## Work to be completed:
Render every line of the material below as a JSON array of strings, one string per line, with blank lines omitted.

Raw records
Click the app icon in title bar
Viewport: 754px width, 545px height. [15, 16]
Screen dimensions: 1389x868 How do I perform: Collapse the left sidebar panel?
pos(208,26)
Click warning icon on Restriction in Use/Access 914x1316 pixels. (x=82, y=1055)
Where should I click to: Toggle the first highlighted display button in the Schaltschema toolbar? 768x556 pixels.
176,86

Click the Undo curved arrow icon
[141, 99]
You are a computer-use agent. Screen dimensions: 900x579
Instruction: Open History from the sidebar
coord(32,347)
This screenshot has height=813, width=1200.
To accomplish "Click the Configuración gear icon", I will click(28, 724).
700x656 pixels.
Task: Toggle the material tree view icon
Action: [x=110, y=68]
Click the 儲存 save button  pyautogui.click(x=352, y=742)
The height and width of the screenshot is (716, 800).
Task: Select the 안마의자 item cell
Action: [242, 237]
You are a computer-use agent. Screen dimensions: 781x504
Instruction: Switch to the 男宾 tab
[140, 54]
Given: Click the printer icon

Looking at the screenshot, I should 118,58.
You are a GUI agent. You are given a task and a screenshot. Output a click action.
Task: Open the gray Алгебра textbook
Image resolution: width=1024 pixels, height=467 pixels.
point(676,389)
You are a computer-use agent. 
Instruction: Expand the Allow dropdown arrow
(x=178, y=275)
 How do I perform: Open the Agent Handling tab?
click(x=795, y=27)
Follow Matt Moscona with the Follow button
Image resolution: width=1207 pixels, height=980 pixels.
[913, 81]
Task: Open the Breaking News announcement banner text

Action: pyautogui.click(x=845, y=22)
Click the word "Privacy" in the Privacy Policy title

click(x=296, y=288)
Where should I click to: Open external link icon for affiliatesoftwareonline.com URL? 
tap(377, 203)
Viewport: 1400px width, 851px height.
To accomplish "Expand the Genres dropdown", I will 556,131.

## The answer:
[
  "Click the app icon in title bar",
  "Viewport: 754px width, 545px height. [15, 16]",
  "Screen dimensions: 1389x868 How do I perform: Collapse the left sidebar panel?",
  "pos(208,26)",
  "Click warning icon on Restriction in Use/Access 914x1316 pixels. (x=82, y=1055)",
  "Where should I click to: Toggle the first highlighted display button in the Schaltschema toolbar? 768x556 pixels.",
  "176,86",
  "Click the Undo curved arrow icon",
  "[141, 99]",
  "You are a computer-use agent. Screen dimensions: 900x579",
  "Instruction: Open History from the sidebar",
  "coord(32,347)",
  "This screenshot has height=813, width=1200.",
  "To accomplish \"Click the Configuración gear icon\", I will click(28, 724).",
  "700x656 pixels.",
  "Task: Toggle the material tree view icon",
  "Action: [x=110, y=68]",
  "Click the 儲存 save button  pyautogui.click(x=352, y=742)",
  "The height and width of the screenshot is (716, 800).",
  "Task: Select the 안마의자 item cell",
  "Action: [242, 237]",
  "You are a computer-use agent. Screen dimensions: 781x504",
  "Instruction: Switch to the 男宾 tab",
  "[140, 54]",
  "Given: Click the printer icon",
  "Looking at the screenshot, I should 118,58.",
  "You are a GUI agent. You are given a task and a screenshot. Output a click action.",
  "Task: Open the gray Алгебра textbook",
  "Image resolution: width=1024 pixels, height=467 pixels.",
  "point(676,389)",
  "You are a computer-use agent. ",
  "Instruction: Expand the Allow dropdown arrow",
  "(x=178, y=275)",
  " How do I perform: Open the Agent Handling tab?",
  "click(x=795, y=27)",
  "Follow Matt Moscona with the Follow button",
  "Image resolution: width=1207 pixels, height=980 pixels.",
  "[913, 81]",
  "Task: Open the Breaking News announcement banner text",
  "Action: pyautogui.click(x=845, y=22)",
  "Click the word \"Privacy\" in the Privacy Policy title",
  "click(x=296, y=288)",
  "Where should I click to: Open external link icon for affiliatesoftwareonline.com URL? ",
  "tap(377, 203)",
  "Viewport: 1400px width, 851px height.",
  "To accomplish \"Expand the Genres dropdown\", I will 556,131."
]